Algo fundamental se está perdiendo, pues. Y aquí conviene detenerse un momento. Porque, sin esa experiencia de asombro nacida de la inocencia, nada es posible. La capacidad de sobrecogimiento y el sentido del misterio son esenciales para la adoración, pues no puede adorarse a un Dios que no nos estremezca y nos anonade con su poder y omnipotencia. Y, además, sin esa reverencia ante lo creado, no hay gratitud. Chesterton nos habló, una y otra vez, del asombro agradecido, y nos dijo que, en él, hay siempre un elemento de plegaria.

De esta manera, y aunque esa facultad de sobrecogimiento, de candor y de adoración nace y se alimenta preferentemente de una relación directa con lo real —eso no hay que olvidarlo—, la buena literatura puede ayudar enormemente a ello.

¿Cuáles serían a su juicio los clásicos para niños imprescindibles?
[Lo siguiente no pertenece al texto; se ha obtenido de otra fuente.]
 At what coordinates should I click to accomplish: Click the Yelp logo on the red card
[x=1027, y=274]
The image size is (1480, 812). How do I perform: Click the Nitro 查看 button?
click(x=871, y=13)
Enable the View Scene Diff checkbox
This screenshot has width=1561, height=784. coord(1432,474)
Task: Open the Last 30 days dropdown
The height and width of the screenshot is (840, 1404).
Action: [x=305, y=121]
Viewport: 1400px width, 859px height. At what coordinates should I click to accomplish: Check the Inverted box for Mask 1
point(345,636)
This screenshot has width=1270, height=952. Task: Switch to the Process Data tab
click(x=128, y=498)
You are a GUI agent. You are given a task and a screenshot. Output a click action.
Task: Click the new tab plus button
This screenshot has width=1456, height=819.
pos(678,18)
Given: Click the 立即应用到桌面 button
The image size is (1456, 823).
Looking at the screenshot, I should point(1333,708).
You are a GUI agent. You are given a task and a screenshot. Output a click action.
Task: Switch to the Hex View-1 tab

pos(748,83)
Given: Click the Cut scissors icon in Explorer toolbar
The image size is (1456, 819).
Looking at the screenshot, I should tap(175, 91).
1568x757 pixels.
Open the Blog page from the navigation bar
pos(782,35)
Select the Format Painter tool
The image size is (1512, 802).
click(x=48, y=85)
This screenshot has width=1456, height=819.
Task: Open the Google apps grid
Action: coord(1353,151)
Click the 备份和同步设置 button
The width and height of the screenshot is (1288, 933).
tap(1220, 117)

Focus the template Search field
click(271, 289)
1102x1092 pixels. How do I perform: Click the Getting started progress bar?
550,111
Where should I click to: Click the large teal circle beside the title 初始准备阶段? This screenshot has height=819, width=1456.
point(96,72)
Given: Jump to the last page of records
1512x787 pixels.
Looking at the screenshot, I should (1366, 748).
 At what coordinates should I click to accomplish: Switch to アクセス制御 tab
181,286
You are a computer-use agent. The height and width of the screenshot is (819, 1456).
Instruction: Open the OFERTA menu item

¡Uf, pregunta difícil! Hay muchísimos títulos, y muchos de ellos son, para mí, imprescindibles. No obstante, tanto en mi blog como en mi libro presento listados de recomendaciones bastante extensos y con indicaciones según las edades, a los que remito. Pero, si tuviera que quedarme con algunos nombres esenciales…

Están los cuentos de hadas clásicos: Grimm, Perrault, Andersen, Grahame. El disparate genial de Carroll y Lear. La fantasía heroica de MacDonald, Lewis y Tolkien, que para mí son cumbres absolutas. Las leyendas artúricas y los mitos griegos. Los viajes iniciáticos de Verne, Defoe y Stevenson. La aventura como forja del carácter en Kipling, Dumas o Salgari. Las historias sobre familia y maduración de Alcott, Spyri o Sánchez Silva. La ejemplaridad de las vidas de santos y mártires. La poesía de Shakespeare, Quevedo, Keats o Lorca. Y, por supuesto, la Biblia.

Entre medias, de vez en cuando, también hay sitio para «chuches»: Enid Blyton, la Celia de Elena Fortún, el Guillermo de Richmal Crompton…

Pero son solo ejemplos que no tratan de agotar el tema, sino, todo lo contrario, de dejar abiertos caminos a la exploración. Gracias a Dios, hay muchísimos más. Lo importante es que sean libros que cultiven la verdad, la bondad y la belleza.

¿Por qué recomendaría a los jóvenes y a los padres visitar su blog?

Lo recomendaría a padres que quieran dar a sus hijos, a través de los libros, las bases de una educación estética y moral que les acompañe siempre. El objetivo del blog es despertar el amor por la lectura, la virtud y el asombro a través de la belleza y la gran literatura. Las recomendaciones se ofrecen como mapas para la vida, bajo la premisa de que los libros son una puerta al mundo, pero nunca un fin para aislarse de él. En el fondo, el blog intenta aproximarse, aunque solo sea un poco, al que me habría gustado encontrar cuando empecé a buscar libros para mis hijas. O, al menos, eso es en lo que pongo mis esfuerzos y lo que todavía intento lograr.

Y lo recomendaría a los jóvenes que buscan certezas en estos días de confusión. Porque la vida es una constante elección, pero solo estamos destinados a ser una cosa, y debemos entrenarnos para lograrlo. Los buenos libros, a través de la imaginación moral, la educación del corazón y la ordenación de las pasiones, pueden ayudarles enormemente a ello.